OBJECTIVE: To investigate the structure of the gastric microbiota in functional dyspepsia (FD) and its role in the pathophysiology. DESIGN: We compared the basic physiological properties of the gastric fluid (GF) and the structure of the microbiota in the GF of 44 healthy control (HC) participants and 44 patients with FD. We then treated the patients with FD with a yogurt containing a probiotic strain of Lactobacillus gasseri OLL2716 (LG21 yogurt) and investigated the effects on the bacteriological parameters and symptoms to examine the relationship between them. RESULTS: The volume of GF recovered from the stomach after overnight fasting was greater in the patients with FD than in the HCs, and decreased in the patients with FD whose symptoms were improved by the LG21 yogurt treatment. An analysis using a terminal restriction fragment polymorphism method demonstrated that the overall structure of the bacterial community and the abundance of genus Prevotella in the GF of the patients in the FD group were significantly different from those in the HC group. In the patients with FD, this bacteriological change was restored by treatment with LG21 yogurt. A significant inverse correlation was found between the abundance of Prevotella and the severity of postprandial distress-like symptoms in patients with FD who received LG21 yogurt. CONCLUSIONS: Significant dysbiosis was found in the GF microbiota of patients with FD and considered to be involved in the pathogenesis. The abundance of genus Prevotella in the GF may be used as a biomarker of the efficacy of the treatment of FD. TRIAL REGISTRATION NUMBER: UMINCTR000022026.

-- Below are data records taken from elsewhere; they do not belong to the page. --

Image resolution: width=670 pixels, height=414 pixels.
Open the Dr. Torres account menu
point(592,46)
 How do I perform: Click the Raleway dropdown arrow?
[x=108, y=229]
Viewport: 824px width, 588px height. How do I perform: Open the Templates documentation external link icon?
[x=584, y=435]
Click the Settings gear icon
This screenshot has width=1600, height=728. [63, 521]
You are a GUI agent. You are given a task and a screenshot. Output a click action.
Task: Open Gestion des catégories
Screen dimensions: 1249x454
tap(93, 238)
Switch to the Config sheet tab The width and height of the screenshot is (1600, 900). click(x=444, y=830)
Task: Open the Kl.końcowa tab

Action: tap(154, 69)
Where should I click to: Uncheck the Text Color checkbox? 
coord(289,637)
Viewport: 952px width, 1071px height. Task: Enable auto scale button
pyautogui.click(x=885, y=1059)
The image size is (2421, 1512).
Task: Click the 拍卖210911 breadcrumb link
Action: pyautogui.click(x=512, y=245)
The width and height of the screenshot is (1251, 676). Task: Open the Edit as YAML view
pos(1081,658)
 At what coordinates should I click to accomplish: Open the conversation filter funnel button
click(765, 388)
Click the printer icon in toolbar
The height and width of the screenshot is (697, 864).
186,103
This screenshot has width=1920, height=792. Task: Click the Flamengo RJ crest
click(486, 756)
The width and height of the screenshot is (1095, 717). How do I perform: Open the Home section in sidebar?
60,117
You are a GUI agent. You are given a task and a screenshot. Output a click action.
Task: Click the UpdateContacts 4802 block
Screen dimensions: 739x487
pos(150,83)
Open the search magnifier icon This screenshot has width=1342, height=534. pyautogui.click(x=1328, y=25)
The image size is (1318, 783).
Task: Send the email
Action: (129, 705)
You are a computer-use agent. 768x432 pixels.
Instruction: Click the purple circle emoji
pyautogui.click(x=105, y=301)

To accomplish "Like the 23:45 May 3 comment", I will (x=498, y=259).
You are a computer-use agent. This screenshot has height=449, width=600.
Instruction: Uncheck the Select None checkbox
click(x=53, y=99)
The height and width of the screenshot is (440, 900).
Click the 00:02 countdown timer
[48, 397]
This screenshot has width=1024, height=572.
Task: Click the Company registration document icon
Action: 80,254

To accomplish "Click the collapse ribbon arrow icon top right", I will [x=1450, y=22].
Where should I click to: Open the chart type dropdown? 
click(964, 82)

Effects of Lactobacillus gasseri OLL2716 on Helicobacter pylori-Associated Dyspepsia: A Multicenter Randomized Double-Blind Controlled Trial.

Some Lactobacillus spp. suppress Helicobacter pylori in the stomach and have potential therapeutic applications for the treatment of gastrointestinal conditions. In this study, the effects of Lactobacillus strains on functional dyspepsia associated with H. pylori infection were examined. Volunteers were screened using the (13)C-urea breath test (UBT) and H. pylori stool test, and 131 participants who met the selection criteria (mean age: 48.9 years) were randomly given L. gasseri OLL2716-containing yogurt or placebo yogurt once daily for 12 weeks. Gastrointestinal symptoms (epigastric pain, bloating, postprandial fullness, nausea, and heartburn) and the levels of serum pepsinogen (PG), (13)C-UBT, and H. pylori stool antigen were assessed. No significant differences were observed between the groups in UBT results, H. pylori stool antigens, or the serum PGI/II ratio. In the L. gasseri group, postprandial fullness was significantly lower at the end of the trial compared to the initial level (p < 0.05) and significantly fewer patients had a VAS score of >10 for bloating compared to the placebo group (p < 0.05). Dietary supplementation with L. gasseri OLL2716-containing yogurt may effectively suppress dyspeptic symptoms in H. pylori-infected patients. This study was registered at the University Hospital Medical Network Clinical Trial Registry (UMIN000016746).